§ **EXERCISE REQUIREMENTS**
Reproduce each record exactly, leaving nothing out.

══════════

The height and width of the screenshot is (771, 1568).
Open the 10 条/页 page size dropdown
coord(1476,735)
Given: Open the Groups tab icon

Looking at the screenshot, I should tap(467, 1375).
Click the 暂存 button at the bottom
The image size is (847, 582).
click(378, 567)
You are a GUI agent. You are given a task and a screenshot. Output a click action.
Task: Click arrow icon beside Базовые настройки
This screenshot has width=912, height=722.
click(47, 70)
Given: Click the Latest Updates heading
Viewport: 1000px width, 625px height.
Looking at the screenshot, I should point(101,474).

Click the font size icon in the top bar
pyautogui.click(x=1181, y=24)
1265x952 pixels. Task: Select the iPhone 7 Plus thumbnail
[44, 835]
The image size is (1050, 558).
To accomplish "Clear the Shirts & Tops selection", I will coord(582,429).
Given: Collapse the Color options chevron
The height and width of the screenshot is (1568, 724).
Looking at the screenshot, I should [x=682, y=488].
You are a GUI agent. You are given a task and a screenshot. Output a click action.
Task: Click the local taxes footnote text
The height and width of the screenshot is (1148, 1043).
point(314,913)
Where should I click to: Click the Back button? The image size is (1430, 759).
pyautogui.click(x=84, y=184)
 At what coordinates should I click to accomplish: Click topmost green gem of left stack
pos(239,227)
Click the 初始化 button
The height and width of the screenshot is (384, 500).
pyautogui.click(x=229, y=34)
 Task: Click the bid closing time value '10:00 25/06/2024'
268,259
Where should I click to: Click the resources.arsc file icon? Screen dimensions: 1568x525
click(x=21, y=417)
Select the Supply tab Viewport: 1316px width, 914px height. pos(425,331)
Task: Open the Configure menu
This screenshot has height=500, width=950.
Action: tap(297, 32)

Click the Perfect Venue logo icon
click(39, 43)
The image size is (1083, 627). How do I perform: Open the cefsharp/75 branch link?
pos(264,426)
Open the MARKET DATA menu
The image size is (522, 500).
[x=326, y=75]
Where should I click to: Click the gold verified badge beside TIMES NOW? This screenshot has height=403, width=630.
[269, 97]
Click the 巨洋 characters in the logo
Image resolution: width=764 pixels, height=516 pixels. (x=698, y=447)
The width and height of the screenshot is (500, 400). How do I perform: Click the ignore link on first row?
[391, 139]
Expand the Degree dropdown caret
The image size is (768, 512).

══════════

§ **SOLUTION TO THIS EXERCISE**
The height and width of the screenshot is (771, 1568).
Open the 10 条/页 page size dropdown
coord(1476,735)
Given: Open the Groups tab icon

Looking at the screenshot, I should tap(467, 1375).
Click the 暂存 button at the bottom
The image size is (847, 582).
click(378, 567)
You are a GUI agent. You are given a task and a screenshot. Output a click action.
Task: Click arrow icon beside Базовые настройки
This screenshot has width=912, height=722.
click(47, 70)
Given: Click the Latest Updates heading
Viewport: 1000px width, 625px height.
Looking at the screenshot, I should point(101,474).

Click the font size icon in the top bar
pyautogui.click(x=1181, y=24)
1265x952 pixels. Task: Select the iPhone 7 Plus thumbnail
[44, 835]
The image size is (1050, 558).
To accomplish "Clear the Shirts & Tops selection", I will coord(582,429).
Given: Collapse the Color options chevron
The height and width of the screenshot is (1568, 724).
Looking at the screenshot, I should [x=682, y=488].
You are a GUI agent. You are given a task and a screenshot. Output a click action.
Task: Click the local taxes footnote text
The height and width of the screenshot is (1148, 1043).
point(314,913)
Where should I click to: Click the Back button? The image size is (1430, 759).
pyautogui.click(x=84, y=184)
 At what coordinates should I click to accomplish: Click topmost green gem of left stack
pos(239,227)
Click the 初始化 button
The height and width of the screenshot is (384, 500).
pyautogui.click(x=229, y=34)
 Task: Click the bid closing time value '10:00 25/06/2024'
268,259
Where should I click to: Click the resources.arsc file icon? Screen dimensions: 1568x525
click(x=21, y=417)
Select the Supply tab Viewport: 1316px width, 914px height. pos(425,331)
Task: Open the Configure menu
This screenshot has height=500, width=950.
Action: tap(297, 32)

Click the Perfect Venue logo icon
click(39, 43)
The image size is (1083, 627). How do I perform: Open the cefsharp/75 branch link?
pos(264,426)
Open the MARKET DATA menu
The image size is (522, 500).
[x=326, y=75]
Where should I click to: Click the gold verified badge beside TIMES NOW? This screenshot has height=403, width=630.
[269, 97]
Click the 巨洋 characters in the logo
Image resolution: width=764 pixels, height=516 pixels. (x=698, y=447)
The width and height of the screenshot is (500, 400). How do I perform: Click the ignore link on first row?
[391, 139]
Expand the Degree dropdown caret
The image size is (768, 512).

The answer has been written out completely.